## EXERCISE GOAL:
Render every line of the entries below as a Markdown table with the columns Row and Line, numbering the lines in order and omitting any that are blank.

[begin MATERIAL FOR THE TASK]

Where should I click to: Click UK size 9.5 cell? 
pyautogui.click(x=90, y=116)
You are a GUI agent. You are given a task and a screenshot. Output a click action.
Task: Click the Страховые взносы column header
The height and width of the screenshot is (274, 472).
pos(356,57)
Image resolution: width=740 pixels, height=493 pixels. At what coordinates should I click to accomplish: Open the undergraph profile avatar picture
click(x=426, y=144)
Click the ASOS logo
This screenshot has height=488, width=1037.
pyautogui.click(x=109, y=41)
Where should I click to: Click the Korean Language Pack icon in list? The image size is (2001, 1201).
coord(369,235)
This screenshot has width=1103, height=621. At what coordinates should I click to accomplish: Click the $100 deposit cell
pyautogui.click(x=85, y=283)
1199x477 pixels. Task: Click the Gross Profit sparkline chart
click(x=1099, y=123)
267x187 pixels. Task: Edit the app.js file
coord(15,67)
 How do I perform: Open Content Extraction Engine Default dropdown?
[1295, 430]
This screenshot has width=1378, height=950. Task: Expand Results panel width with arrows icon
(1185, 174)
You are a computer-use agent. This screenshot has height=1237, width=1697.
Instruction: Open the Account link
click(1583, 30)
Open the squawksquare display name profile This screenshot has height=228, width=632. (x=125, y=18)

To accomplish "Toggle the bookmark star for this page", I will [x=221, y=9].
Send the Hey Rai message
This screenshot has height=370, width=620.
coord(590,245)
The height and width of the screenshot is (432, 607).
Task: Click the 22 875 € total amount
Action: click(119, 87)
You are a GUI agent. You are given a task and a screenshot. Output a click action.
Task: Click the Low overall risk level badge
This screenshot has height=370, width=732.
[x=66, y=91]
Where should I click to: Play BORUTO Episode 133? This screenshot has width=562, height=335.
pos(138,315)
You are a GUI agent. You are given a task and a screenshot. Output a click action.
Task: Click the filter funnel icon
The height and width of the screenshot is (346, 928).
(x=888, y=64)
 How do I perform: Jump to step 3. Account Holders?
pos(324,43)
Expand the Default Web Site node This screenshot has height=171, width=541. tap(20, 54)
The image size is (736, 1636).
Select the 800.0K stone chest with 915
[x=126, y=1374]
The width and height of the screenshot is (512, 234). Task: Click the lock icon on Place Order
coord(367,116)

[end MATERIAL FOR THE TASK]

## SOLUTION TO THE EXERCISE:
| Row | Line |
|---|---|
| 1 | Where should I click to: Click UK size 9.5 cell?  |
| 2 | pyautogui.click(x=90, y=116) |
| 3 | You are a GUI agent. You are given a task and a screenshot. Output a click action. |
| 4 | Task: Click the Страховые взносы column header |
| 5 | The height and width of the screenshot is (274, 472). |
| 6 | pos(356,57) |
| 7 | Image resolution: width=740 pixels, height=493 pixels. At what coordinates should I click to accomplish: Open the undergraph profile avatar picture |
| 8 | click(x=426, y=144) |
| 9 | Click the ASOS logo |
| 10 | This screenshot has height=488, width=1037. |
| 11 | pyautogui.click(x=109, y=41) |
| 12 | Where should I click to: Click the Korean Language Pack icon in list? The image size is (2001, 1201). |
| 13 | coord(369,235) |
| 14 | This screenshot has width=1103, height=621. At what coordinates should I click to accomplish: Click the $100 deposit cell |
| 15 | pyautogui.click(x=85, y=283) |
| 16 | 1199x477 pixels. Task: Click the Gross Profit sparkline chart |
| 17 | click(x=1099, y=123) |
| 18 | 267x187 pixels. Task: Edit the app.js file |
| 19 | coord(15,67) |
| 20 |  How do I perform: Open Content Extraction Engine Default dropdown? |
| 21 | [1295, 430] |
| 22 | This screenshot has width=1378, height=950. Task: Expand Results panel width with arrows icon |
| 23 | (1185, 174) |
| 24 | You are a computer-use agent. This screenshot has height=1237, width=1697. |
| 25 | Instruction: Open the Account link |
| 26 | click(1583, 30) |
| 27 | Open the squawksquare display name profile This screenshot has height=228, width=632. (x=125, y=18) |
| 28 | To accomplish "Toggle the bookmark star for this page", I will [x=221, y=9]. |
| 29 | Send the Hey Rai message |
| 30 | This screenshot has height=370, width=620. |
| 31 | coord(590,245) |
| 32 | The height and width of the screenshot is (432, 607). |
| 33 | Task: Click the 22 875 € total amount |
| 34 | Action: click(119, 87) |
| 35 | You are a GUI agent. You are given a task and a screenshot. Output a click action. |
| 36 | Task: Click the Low overall risk level badge |
| 37 | This screenshot has height=370, width=732. |
| 38 | [x=66, y=91] |
| 39 | Where should I click to: Play BORUTO Episode 133? This screenshot has width=562, height=335. |
| 40 | pos(138,315) |
| 41 | You are a GUI agent. You are given a task and a screenshot. Output a click action. |
| 42 | Task: Click the filter funnel icon |
| 43 | The height and width of the screenshot is (346, 928). |
| 44 | (x=888, y=64) |
| 45 |  How do I perform: Jump to step 3. Account Holders? |
| 46 | pos(324,43) |
| 47 | Expand the Default Web Site node This screenshot has height=171, width=541. tap(20, 54) |
| 48 | The image size is (736, 1636). |
| 49 | Select the 800.0K stone chest with 915 |
| 50 | [x=126, y=1374] |
| 51 | The width and height of the screenshot is (512, 234). Task: Click the lock icon on Place Order |
| 52 | coord(367,116) |